New paths to fame and fortune
It’s in Gascony that Armagnac is traditionally distilled – the first mention in the surviving records dated back to 1461. And at the Domaine du Tariquet estate the Grassa family makes this popular brandy too. In 1982, the market for Armagnac was faltering. But the family still had total faith in the upmarket brandy, produced more, and tried to market it. Soon enough, the lengthy period of storage emerged as a problem, necessitating some interim financing. So they (and chief among them Yves Grassa) took a risky but crucial decision: from then on, they were going to produce white wine as well as Armagnac. The first wine, the Classic, was produced for the first time from only the Ugni Blanc and Colombard grape varieties used for Armagnac.

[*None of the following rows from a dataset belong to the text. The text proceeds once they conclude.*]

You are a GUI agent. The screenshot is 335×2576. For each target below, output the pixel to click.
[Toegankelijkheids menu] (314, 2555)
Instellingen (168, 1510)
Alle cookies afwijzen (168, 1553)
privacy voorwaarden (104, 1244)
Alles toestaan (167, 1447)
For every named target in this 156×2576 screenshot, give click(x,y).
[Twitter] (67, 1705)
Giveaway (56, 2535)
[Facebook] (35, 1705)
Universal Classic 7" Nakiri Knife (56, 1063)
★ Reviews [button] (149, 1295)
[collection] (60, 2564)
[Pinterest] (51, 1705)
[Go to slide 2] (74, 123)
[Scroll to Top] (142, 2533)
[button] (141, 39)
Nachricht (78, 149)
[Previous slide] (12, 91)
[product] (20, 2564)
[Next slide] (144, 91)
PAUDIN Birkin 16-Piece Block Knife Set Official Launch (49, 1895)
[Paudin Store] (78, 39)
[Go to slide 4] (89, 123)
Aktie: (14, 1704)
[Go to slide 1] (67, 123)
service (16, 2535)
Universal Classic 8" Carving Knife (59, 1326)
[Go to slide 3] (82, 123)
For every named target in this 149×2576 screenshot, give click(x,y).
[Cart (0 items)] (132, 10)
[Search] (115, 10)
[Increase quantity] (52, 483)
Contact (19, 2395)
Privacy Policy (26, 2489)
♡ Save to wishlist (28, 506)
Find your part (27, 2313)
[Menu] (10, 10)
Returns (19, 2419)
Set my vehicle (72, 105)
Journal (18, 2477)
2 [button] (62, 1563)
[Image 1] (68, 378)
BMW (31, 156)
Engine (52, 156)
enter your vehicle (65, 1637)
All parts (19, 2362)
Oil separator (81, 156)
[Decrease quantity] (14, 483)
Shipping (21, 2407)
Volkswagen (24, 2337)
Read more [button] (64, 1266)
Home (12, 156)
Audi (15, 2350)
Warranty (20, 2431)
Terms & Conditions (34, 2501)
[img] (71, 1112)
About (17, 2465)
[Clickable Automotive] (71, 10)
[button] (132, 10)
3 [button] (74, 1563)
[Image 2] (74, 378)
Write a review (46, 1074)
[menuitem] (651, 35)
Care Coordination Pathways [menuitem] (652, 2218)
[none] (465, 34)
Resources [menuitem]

And Yves took an even bolder step: he broke all the rules of conventional white-winemaking, and ventured to plant varieties underappreciated in the region, like Chardonnay, Sauvignon or Chenin, and (even worse) he mixed the wines in the cuvée.
He combined these varieties, and also Sémillon and the regional grape Gros Manseng to create unconventional wines that are well-nigh unsurpassed in terms of harmonious individuality. He was aiming for fruitiness, freshness, and refined elegance as the salient gustatory elements. Tariquet was at that juncture the first winery to be selling wine from Gascony in bottles. And it certainly paid off. Yves Grassa was voted the “Winemaker of the Year”. In 2007, the highly esteemed Gascon winemaker retired completely from the viticulture business at the age of 56, and emigrated to Romania to grow cereals. He handed over his portion of the winery (in which his sister Maïté still owned a holding) to his two sons Armin (36 now) and Rémy (35) with the words: “Young trees don’t flourish in the shadow of their elders. Go your own way.”
The two brothers, both of whom studied agronomy, majoring in oenology, attach paramount priority to top-quality cultivation of the vines and processing of their wines. “For the production operation, for freshness and aromatic intensity, we keep our vineyards at an age of 15 to 25 years”, says Armin Grassa. Six harvesting machine automatically remove stalks and leaves, so that only grapes and juice arrive at the presses. “White wine needs as little movement and oxidation as possible”, explains Armin Grassa.
When Yves Grassa began to market white wine in 1982, he had precisely two customers, one large account in England and one in America. Nowadays, exports to the British Isles are marginal. The firm’s biggest market now is its homeland of France, which accounts for more than half of total sales. It is followed by Norway, where Tariquet sells 800,000 bottles alone. Exports are likewise strong to the other nations of Scandinavia, but also to the USA, Canada and to Germany.